Толстоватый, старый штейгер Биркнер ведет бригаду к клети. С этим штейгером Птаху тоже повезло. Есть сволочи отпетые, душу достанут, а с Биркнером еще можно жить. Норму требует и он, но хоть не неволит, дает человеку передохнуть. В прошлую войну сам был в русском плену, где-то в Сибири, и добрым словом вспоминает Россию.
Биркнер знает о Птаховом намерении. Помогать не взялся — штейгеру такое не с руки, но советы давал от сердца:
— Ми есть старые люди. Надо работа легки. Инженеру Хазэ — маленький гешэнк. Damals — alles in Ordnung[11].
Звенит звонок, и тесная, черная от угольной пыли клеть камнем летит вниз. Шахтеров в ней — как сельдей в бочке. Бледные, изможденные лица, главным образом молодые. Немцы тасуют рабочих, как опытный игрок колоду карт, долго засиживаться в одной бригаде не дают. Птаха, возможно, потому, что не молодой, не трогают.
Через равные промежутки времени мелькают ослепительные полосы электрического света. Это горизонты шахты. Их четыре. На пятом клеть останавливается.
Птах привычно ступает на чугунные плиты горизонта. После полутемной клети электричество слепит глаза. Душно, муторно, как в аду. Грохот страшный: по рельсам бесконечных штолен катятся вагонетки с углем, вагончики с крепежным лесом. В глубину дырок-коридоров мчатся вереницы пустых вагонеток.

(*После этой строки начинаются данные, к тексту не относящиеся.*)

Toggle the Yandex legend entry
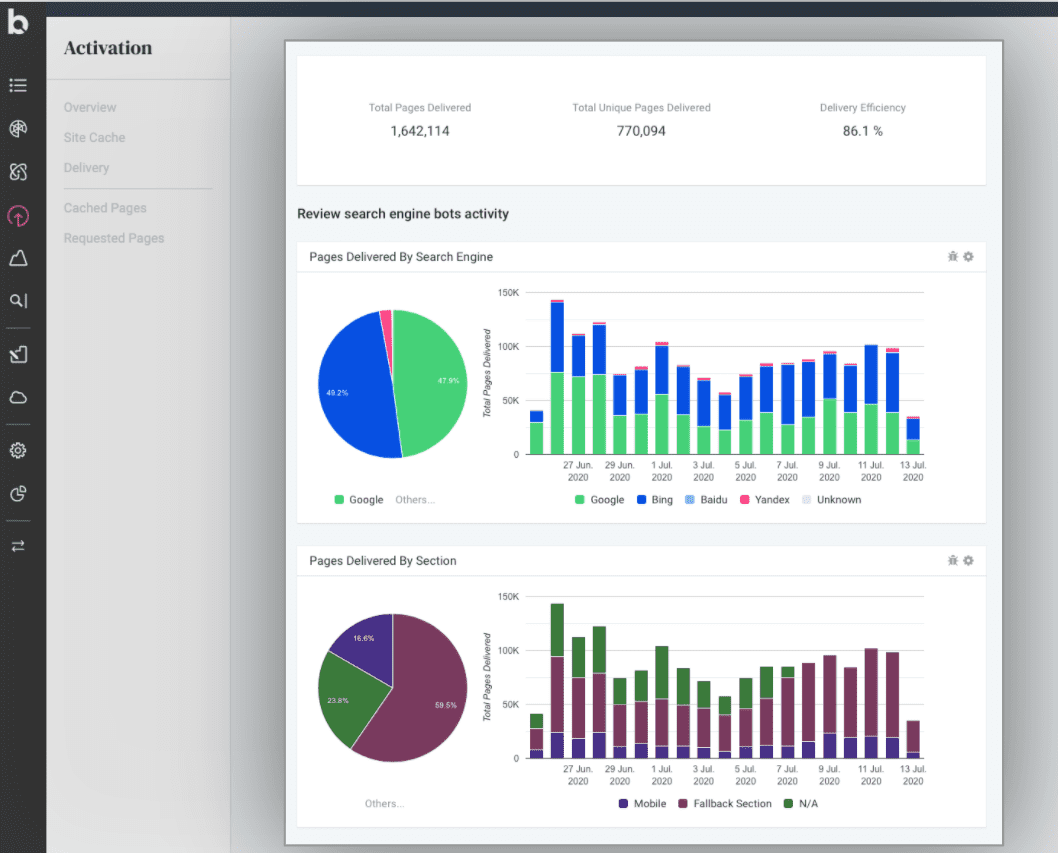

Птах, стараясь не отставать от Биркнера, ковыляет по штольне. Ступаки снял, несет в руках — в непригодной обуви можно споткнуться и разбить лоб. Степану хочется сказать, что после смены его вызывает инженер, но в то же время его сковывает какой-то страх. Штейгер все-таки немец и вдруг переменил мысли? Работа на воле, под чистым небом представляется таким большим счастьем, что Степан боится его сглазить.
Наконец он осмеливается. Так или иначе Биркнер обо всем дознается, и лучше рассказать самому.
— Пан, — Степан трогает штейгера за плечо, — пойду сегодня к инженеру. Я все сделал, как пан советовал...
Лицо у немца хмурое, неприветливое. Птах не рад, что начал разговор.